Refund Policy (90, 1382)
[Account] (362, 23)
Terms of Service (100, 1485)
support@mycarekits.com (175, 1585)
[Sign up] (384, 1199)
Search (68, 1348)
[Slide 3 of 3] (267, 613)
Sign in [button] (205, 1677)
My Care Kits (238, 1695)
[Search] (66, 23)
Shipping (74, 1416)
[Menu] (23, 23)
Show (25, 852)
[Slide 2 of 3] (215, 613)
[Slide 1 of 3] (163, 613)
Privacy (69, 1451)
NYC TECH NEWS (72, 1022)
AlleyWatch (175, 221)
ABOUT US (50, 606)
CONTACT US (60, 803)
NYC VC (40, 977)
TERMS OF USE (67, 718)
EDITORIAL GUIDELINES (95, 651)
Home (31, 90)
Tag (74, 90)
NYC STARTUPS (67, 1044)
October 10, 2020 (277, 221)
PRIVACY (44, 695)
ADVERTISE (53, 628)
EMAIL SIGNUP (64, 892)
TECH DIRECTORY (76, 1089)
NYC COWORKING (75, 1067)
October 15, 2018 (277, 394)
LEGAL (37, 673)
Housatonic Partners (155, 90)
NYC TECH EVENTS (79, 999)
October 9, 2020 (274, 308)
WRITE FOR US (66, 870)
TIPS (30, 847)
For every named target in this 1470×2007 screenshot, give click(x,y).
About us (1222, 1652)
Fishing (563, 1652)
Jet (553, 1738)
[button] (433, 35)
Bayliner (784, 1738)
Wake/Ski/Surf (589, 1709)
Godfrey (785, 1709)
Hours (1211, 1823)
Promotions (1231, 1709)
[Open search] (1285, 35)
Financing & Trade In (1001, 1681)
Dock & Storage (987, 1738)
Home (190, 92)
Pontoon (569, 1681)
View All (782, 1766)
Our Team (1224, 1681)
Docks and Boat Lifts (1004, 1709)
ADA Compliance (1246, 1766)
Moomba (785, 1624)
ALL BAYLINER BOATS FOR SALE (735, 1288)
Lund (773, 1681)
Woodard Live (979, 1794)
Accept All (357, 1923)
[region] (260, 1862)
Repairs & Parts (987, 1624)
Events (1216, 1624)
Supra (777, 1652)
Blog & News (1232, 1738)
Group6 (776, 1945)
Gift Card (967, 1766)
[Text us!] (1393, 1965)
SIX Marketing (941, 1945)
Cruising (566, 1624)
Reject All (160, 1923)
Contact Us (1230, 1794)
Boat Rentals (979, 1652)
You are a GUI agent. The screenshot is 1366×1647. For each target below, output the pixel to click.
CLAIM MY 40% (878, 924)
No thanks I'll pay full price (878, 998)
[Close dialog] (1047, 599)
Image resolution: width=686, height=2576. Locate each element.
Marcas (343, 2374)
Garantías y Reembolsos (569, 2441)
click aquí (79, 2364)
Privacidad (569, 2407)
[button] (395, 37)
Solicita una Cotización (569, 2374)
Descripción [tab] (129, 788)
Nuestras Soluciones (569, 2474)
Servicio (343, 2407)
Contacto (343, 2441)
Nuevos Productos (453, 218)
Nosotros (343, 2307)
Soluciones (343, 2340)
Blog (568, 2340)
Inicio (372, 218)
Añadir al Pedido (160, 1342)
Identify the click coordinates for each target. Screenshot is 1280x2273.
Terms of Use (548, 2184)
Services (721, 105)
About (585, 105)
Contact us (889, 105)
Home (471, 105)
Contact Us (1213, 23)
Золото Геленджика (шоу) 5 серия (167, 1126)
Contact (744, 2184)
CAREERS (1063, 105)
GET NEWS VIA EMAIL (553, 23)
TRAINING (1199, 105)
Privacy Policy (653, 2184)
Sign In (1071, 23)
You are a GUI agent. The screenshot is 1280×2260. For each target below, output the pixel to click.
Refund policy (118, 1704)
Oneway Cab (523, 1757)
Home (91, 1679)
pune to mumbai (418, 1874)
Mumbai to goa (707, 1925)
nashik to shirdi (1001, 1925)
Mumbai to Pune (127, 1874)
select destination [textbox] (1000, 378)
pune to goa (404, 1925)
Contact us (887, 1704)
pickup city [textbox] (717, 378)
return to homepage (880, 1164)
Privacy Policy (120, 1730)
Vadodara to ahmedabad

════

## Work to complete
Every line of the data above is to be repeated exactly.

## Written answer
Refund Policy (90, 1382)
[Account] (362, 23)
Terms of Service (100, 1485)
support@mycarekits.com (175, 1585)
[Sign up] (384, 1199)
Search (68, 1348)
[Slide 3 of 3] (267, 613)
Sign in [button] (205, 1677)
My Care Kits (238, 1695)
[Search] (66, 23)
Shipping (74, 1416)
[Menu] (23, 23)
Show (25, 852)
[Slide 2 of 3] (215, 613)
[Slide 1 of 3] (163, 613)
Privacy (69, 1451)
NYC TECH NEWS (72, 1022)
AlleyWatch (175, 221)
ABOUT US (50, 606)
CONTACT US (60, 803)
NYC VC (40, 977)
TERMS OF USE (67, 718)
EDITORIAL GUIDELINES (95, 651)
Home (31, 90)
Tag (74, 90)
NYC STARTUPS (67, 1044)
October 10, 2020 (277, 221)
PRIVACY (44, 695)
ADVERTISE (53, 628)
EMAIL SIGNUP (64, 892)
TECH DIRECTORY (76, 1089)
NYC COWORKING (75, 1067)
October 15, 2018 (277, 394)
LEGAL (37, 673)
Housatonic Partners (155, 90)
NYC TECH EVENTS (79, 999)
October 9, 2020 (274, 308)
WRITE FOR US (66, 870)
TIPS (30, 847)
For every named target in this 1470×2007 screenshot, give click(x,y).
About us (1222, 1652)
Fishing (563, 1652)
Jet (553, 1738)
[button] (433, 35)
Bayliner (784, 1738)
Wake/Ski/Surf (589, 1709)
Godfrey (785, 1709)
Hours (1211, 1823)
Promotions (1231, 1709)
[Open search] (1285, 35)
Financing & Trade In (1001, 1681)
Dock & Storage (987, 1738)
Home (190, 92)
Pontoon (569, 1681)
View All (782, 1766)
Our Team (1224, 1681)
Docks and Boat Lifts (1004, 1709)
ADA Compliance (1246, 1766)
Moomba (785, 1624)
ALL BAYLINER BOATS FOR SALE (735, 1288)
Lund (773, 1681)
Woodard Live (979, 1794)
Accept All (357, 1923)
[region] (260, 1862)
Repairs & Parts (987, 1624)
Events (1216, 1624)
Supra (777, 1652)
Blog & News (1232, 1738)
Group6 (776, 1945)
Gift Card (967, 1766)
[Text us!] (1393, 1965)
SIX Marketing (941, 1945)
Cruising (566, 1624)
Reject All (160, 1923)
Contact Us (1230, 1794)
Boat Rentals (979, 1652)
You are a GUI agent. The screenshot is 1366×1647. For each target below, output the pixel to click.
CLAIM MY 40% (878, 924)
No thanks I'll pay full price (878, 998)
[Close dialog] (1047, 599)
Image resolution: width=686, height=2576. Locate each element.
Marcas (343, 2374)
Garantías y Reembolsos (569, 2441)
click aquí (79, 2364)
Privacidad (569, 2407)
[button] (395, 37)
Solicita una Cotización (569, 2374)
Descripción [tab] (129, 788)
Nuestras Soluciones (569, 2474)
Servicio (343, 2407)
Contacto (343, 2441)
Nuevos Productos (453, 218)
Nosotros (343, 2307)
Soluciones (343, 2340)
Blog (568, 2340)
Inicio (372, 218)
Añadir al Pedido (160, 1342)
Identify the click coordinates for each target. Screenshot is 1280x2273.
Terms of Use (548, 2184)
Services (721, 105)
About (585, 105)
Contact us (889, 105)
Home (471, 105)
Contact Us (1213, 23)
Золото Геленджика (шоу) 5 серия (167, 1126)
Contact (744, 2184)
CAREERS (1063, 105)
GET NEWS VIA EMAIL (553, 23)
TRAINING (1199, 105)
Privacy Policy (653, 2184)
Sign In (1071, 23)
You are a GUI agent. The screenshot is 1280×2260. For each target below, output the pixel to click.
Refund policy (118, 1704)
Oneway Cab (523, 1757)
Home (91, 1679)
pune to mumbai (418, 1874)
Mumbai to goa (707, 1925)
nashik to shirdi (1001, 1925)
Mumbai to Pune (127, 1874)
select destination [textbox] (1000, 378)
pune to goa (404, 1925)
Contact us (887, 1704)
pickup city [textbox] (717, 378)
return to homepage (880, 1164)
Privacy Policy (120, 1730)
Vadodara to ahmedabad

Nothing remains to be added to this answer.